10 of 12 people found the following review helpful
This review is from: Phil Lynott: The Rocker (Paperback)
My teenage years would not have been the same without Lizzy's music and I was in mourning for weeks when Phil died, so I was eager to read this book. I enjoyed most of the aspects of this book, mainly the story of his life and loves, but felt that the book would have been easier reading if there was a separate list in chronological order of the pubs/clubs he played in. Mark Haddon did cover this in the text but there was too much confusing information at once, so I felt lost where he had played before etc and spent much of my time trying to put things into context. Also I would love one day to visit Dublin and if a list of the pubs/clubs he played at in his early years was displayed, I could get this information much more effectively. After (and during reading) this book I played all of my albums again and felt I had a greater insight where Phil was during a particular song, at that period of his life.
I felt his complicated relationship with his mother was not explained fully enough, how did he remain close to a woman he barely saw whilst growing up?
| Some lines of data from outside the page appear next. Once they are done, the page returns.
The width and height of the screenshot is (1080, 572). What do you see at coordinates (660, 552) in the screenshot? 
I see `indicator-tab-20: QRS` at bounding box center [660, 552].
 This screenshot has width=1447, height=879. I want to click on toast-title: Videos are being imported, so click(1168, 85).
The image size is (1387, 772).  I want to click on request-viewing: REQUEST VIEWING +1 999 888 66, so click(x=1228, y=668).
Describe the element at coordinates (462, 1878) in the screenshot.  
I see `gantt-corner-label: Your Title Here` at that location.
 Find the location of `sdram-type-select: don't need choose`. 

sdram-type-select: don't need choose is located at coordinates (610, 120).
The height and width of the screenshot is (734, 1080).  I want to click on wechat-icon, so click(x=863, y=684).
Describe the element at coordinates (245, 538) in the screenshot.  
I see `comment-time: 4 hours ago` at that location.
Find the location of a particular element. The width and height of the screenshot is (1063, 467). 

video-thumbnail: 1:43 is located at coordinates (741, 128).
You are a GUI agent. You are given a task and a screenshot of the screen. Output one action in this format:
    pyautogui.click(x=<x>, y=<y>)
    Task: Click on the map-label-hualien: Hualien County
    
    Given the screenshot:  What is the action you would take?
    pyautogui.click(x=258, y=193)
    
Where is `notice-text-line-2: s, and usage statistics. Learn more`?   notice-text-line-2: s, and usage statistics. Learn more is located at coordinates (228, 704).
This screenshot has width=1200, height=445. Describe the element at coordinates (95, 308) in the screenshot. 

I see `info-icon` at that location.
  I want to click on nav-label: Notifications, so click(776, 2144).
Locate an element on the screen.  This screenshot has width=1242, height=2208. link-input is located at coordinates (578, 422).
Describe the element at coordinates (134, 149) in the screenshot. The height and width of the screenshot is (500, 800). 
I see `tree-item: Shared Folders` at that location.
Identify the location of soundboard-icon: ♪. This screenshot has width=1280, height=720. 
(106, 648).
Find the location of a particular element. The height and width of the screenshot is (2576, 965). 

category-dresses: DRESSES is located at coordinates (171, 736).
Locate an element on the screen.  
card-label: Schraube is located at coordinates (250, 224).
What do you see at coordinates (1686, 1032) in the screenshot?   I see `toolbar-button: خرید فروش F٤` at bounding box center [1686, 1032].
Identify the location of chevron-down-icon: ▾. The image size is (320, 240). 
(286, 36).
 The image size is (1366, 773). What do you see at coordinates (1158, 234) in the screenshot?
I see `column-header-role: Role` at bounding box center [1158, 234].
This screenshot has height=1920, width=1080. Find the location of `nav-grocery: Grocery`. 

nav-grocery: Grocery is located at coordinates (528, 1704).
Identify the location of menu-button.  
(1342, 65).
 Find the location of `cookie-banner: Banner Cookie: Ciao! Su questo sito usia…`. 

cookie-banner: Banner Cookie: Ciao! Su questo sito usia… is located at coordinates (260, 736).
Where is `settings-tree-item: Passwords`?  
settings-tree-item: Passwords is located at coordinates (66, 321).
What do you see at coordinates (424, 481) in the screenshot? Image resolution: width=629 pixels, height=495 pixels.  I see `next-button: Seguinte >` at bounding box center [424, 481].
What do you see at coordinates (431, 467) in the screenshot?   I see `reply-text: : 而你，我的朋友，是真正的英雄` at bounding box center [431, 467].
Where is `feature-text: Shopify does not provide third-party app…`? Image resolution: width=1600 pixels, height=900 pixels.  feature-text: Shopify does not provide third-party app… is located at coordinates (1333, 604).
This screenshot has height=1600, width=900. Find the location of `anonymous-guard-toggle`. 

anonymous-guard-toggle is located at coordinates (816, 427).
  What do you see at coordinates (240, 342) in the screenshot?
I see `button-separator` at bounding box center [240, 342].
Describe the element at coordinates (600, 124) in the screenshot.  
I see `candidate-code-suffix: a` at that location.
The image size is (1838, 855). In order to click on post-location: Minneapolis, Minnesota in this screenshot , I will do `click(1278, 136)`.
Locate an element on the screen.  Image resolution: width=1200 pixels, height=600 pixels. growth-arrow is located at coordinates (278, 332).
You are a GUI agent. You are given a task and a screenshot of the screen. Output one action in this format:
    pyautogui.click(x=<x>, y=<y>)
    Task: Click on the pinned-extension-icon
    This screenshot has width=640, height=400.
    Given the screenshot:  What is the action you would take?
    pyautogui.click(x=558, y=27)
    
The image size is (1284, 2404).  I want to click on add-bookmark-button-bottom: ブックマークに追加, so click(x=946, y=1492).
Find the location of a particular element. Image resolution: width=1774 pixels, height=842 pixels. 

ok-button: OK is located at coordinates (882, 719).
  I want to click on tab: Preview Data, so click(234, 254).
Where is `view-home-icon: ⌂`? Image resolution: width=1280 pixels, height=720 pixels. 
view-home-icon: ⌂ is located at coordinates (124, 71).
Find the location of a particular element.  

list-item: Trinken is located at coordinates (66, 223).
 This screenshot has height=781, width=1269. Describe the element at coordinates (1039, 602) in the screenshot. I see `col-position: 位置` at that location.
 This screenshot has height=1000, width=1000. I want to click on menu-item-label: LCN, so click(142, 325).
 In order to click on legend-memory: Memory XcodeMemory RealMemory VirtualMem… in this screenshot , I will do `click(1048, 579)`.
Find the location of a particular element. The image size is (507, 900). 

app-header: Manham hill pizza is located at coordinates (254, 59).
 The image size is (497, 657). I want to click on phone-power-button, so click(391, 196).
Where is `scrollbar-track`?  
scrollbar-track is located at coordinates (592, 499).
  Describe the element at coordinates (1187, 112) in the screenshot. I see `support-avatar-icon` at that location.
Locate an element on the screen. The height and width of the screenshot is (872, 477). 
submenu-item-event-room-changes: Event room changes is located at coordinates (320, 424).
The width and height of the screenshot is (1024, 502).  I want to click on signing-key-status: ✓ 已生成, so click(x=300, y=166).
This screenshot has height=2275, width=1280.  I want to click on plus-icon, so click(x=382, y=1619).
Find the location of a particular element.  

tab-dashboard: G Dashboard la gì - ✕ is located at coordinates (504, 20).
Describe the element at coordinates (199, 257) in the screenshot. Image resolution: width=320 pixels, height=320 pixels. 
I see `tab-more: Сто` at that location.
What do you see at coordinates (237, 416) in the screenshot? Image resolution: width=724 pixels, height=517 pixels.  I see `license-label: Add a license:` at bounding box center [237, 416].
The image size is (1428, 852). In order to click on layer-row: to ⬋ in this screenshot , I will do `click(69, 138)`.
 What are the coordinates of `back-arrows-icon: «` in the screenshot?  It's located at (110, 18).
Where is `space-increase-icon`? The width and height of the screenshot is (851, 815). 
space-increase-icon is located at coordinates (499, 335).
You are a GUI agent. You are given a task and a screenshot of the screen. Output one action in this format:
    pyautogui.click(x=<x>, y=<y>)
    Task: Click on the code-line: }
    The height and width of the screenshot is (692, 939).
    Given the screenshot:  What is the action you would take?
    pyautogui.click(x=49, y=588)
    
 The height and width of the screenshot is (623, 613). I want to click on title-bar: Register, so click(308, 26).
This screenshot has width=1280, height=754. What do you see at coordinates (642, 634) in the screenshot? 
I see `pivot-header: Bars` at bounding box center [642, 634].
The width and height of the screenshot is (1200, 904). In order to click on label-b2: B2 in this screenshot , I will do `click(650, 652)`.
I was at Live-Aid and did wonder at the time why Lizzy were not playing, especially as Phil had close links with both Geldolf and Midge Ure (I had presumed he couldnt do it), so after reading this book I felt very angry to find out that in his time of need his so-called-friends let him down.
All in all this book is a must for anyone who would like to understand the way of life for a rock star in the 70's and 80's. Drugs and alchol were (and presumably still are)the "norm", therefore was not unusual for rock stars to live hard and die hard (and young).